Did it start with Mad Men? Or Hipstamatic and its successor Instagram? Or was it always here, lurking beneath the surface of culture, waiting for its moment to arise? Whatever the case, it’s hard to escape the curious sub-Gatsby, multi-era mishmash aesthetic that’s worked its way into US pop culture over the last decade or so — it’s a constant presence these days, manifesting in everything from music to film to artisanal bacon. With The 20/20 Experience — 20/20 being hindsight, geddit?! — Justin Timberlake has become the latest and most notable performer to embrace foggy faux nostalgia as a source of inspiration.
The first musical manifestation of this idea was the beach-centric aesthetic of chillwave (a phenomenon on which both we and others have pondered), with its overexposed photography and ’50s beach imagery. As is their wont, various mainstream pop musicians have now caught on to the idea and started incorporating it into the image they project on the world. And now, the biggest pop star of them all has joined the fun: Timberlake, who announced his return to music last month with a performance at the Grammys wherein the telecast was quite literally turned sepia, bathing us all in a soothing soft filter wash of faux-nostalgia.

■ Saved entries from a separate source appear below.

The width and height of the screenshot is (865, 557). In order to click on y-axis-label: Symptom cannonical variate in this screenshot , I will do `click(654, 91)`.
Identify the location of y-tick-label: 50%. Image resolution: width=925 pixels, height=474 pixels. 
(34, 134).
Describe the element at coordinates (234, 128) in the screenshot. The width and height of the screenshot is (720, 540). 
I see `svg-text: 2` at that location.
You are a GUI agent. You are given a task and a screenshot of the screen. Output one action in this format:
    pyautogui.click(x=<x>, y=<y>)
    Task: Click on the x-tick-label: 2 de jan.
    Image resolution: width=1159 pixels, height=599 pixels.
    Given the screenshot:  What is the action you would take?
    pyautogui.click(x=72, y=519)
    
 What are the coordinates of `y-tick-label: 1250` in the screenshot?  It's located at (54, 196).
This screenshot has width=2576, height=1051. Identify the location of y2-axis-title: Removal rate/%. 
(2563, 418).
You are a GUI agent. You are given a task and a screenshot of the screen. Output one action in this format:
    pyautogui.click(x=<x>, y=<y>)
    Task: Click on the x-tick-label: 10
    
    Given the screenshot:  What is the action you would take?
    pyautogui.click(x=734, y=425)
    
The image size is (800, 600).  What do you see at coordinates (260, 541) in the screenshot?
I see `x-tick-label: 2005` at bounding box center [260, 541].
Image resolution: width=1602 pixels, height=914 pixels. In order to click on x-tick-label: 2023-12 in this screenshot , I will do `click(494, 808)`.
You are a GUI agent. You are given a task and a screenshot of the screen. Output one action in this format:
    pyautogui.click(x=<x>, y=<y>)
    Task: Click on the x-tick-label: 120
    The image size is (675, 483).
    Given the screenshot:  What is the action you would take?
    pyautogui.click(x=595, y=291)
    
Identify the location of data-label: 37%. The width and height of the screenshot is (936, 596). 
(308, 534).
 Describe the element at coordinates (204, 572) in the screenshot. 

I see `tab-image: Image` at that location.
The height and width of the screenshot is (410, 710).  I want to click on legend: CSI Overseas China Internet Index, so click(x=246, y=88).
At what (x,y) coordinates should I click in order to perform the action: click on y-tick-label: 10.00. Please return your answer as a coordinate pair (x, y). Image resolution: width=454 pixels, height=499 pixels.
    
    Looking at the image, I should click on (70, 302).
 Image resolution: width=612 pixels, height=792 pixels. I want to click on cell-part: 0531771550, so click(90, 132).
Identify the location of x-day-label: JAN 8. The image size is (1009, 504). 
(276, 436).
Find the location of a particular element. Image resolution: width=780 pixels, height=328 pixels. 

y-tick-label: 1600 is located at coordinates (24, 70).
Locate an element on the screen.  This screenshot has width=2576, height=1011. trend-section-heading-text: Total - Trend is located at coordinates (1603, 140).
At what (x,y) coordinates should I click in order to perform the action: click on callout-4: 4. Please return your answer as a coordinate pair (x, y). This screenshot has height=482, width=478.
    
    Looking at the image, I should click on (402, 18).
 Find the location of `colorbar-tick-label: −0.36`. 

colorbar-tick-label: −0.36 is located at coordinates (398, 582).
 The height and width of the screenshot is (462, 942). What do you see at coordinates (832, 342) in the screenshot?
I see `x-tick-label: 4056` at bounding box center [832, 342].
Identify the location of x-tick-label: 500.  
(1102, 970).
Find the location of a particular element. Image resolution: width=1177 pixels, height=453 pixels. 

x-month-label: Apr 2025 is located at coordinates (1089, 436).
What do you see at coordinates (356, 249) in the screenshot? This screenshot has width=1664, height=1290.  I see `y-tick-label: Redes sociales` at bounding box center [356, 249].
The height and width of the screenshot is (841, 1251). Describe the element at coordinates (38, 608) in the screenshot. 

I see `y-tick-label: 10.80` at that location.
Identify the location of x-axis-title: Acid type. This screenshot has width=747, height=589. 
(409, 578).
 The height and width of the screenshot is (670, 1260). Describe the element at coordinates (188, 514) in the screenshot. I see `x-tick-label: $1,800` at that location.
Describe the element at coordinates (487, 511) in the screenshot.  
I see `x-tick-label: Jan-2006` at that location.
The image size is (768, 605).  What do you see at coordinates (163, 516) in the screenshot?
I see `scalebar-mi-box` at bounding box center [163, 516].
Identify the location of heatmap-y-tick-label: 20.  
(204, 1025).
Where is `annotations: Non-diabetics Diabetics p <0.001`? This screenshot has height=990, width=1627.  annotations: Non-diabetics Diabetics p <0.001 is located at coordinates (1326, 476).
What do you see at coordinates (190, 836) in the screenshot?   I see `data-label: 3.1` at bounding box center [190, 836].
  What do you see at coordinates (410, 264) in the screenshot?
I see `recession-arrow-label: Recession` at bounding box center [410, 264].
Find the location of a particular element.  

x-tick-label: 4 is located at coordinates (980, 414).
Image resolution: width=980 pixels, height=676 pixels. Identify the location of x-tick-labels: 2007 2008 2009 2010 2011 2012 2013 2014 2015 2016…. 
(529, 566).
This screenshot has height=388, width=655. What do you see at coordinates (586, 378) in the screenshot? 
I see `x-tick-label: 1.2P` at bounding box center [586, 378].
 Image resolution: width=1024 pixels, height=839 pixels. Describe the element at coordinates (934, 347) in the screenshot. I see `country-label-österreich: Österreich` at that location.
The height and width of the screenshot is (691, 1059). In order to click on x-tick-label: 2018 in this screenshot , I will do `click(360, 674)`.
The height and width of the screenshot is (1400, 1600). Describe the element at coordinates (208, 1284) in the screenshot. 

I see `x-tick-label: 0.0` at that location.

Quite where this all comes from is open to speculation. The generally accepted theory is that this nostalgia mines a certain collective yearning for things that are somehow tangible and “real,” a reaction of sorts to both the transitory nature of the Internet age and the general uncertainty of the world in which we live. You can see this in everything from the curious candles-and-whiskey aesthetic of a bazillion Brooklyn bars, through the resurgent social acceptability of mustaches, to the fact that heirloom tomatoes and ancient grains sell for a small fortune at Wholefoods. It’s a nostalgia for some lost golden age, when the sun was warm and the girls were demure and the boys were well-coiffed and the world was a whole lot less uncertain.
But let’s not forget, it is false. Perhaps the most interesting thing about this whole phenomenon is that the era evoked by its curious aesthetic isn’t really a time that ever existed, drawing as it does on elements of the 1950s, 1930s, 1920s, and even the 19th century. It’s a sort of agglomeration of cherry-picked, allegedly positive aspects of eras that were as deeply fucked up in their own way as the age we live in today — and, arguably, substantially more so. In this respect, it seems to differ from the usual 25-year generational revival cycles that manifest themselves in music (the current ’80s and ’90s revival, for instance).
Timberlake’s not the first person to bring this aesthetic to the world of pop music, of course — you can see it in the popularity of people like Adele and Mumford & Sons, for instance. Even more so, though, you can see it in perhaps the most enduringly controversial pop creation of the last couple of years: Lana Del Rey, who exploded onto the Internet last year in a blaze of Super-8 thinkpiece angst and has been mining the faux-nostalgia aesthetic ever since. Which rather raises the question: Is Justin Timberlake basically the male Lana Del Rey these days?
As BuzzFeed’s Matthew Perpetua noted in a perceptive piece last week, Timberlake has essentially become a lifestyle brand, gliding smoothly through the world in an aspirational haze of aftershave and money. Del Rey is the same, except that being her looks substantially less fun because, well, she’s a woman, and they don’t get to have fun in this nebulous multi-era nostalgia world, beyond getting dressed up like pretty little dolls, called “ladies,” and wined and dined in a sort of ongoing, elegantly staged alpha-male pissing contest.
In this respect, the two are mirrors of one another, acting as contrasting gender ideals — Timberlake the suave, urbane, well-heeled charmer, Del Rey the demure, winsome ingenue. Clearly, Timberlake has a whole lot more control over his image (but, y’know, of course he does). Fundamentally, though, they’re selling the same dream, the vision of a world of cocktails and elegance, a world where everyone is beautiful — a world of which you, too, can be a part, if only you aspire hard enough and buy enough products. In that respect, the whole thing is the latest manifestation of that most persistent and pernicious of American cultural mythologies: the American dream, in all its ephemeral, unobtainable glory.
The phenomenon is certainly interesting in a pop culture theory kinda way, but honestly, it’s disappointing to see Timberlake’s actual music reduced to this. The best thing about Futuresex/Lovesounds was how futuristic it felt — it felt like the fullest expression of the idea of pop music as an entirely digital medium, featuring some of the best production in the always forward-thinking Timbaland’s career. Even the title seemed to exemplify the idea of looking forward for inspiration, rather than back. The aesthetic he’s embraced for this record, by contrast, makes him feel like a follower rather than the leader he was six years ago. From 21st-century pop visionary to walking advertisement for luxury brands, and Frank to Lana’s gangster Nancy — it’ll be interesting to see whether Timberlake goes forward or backward from here, whether in a few months’ time or in seven more years.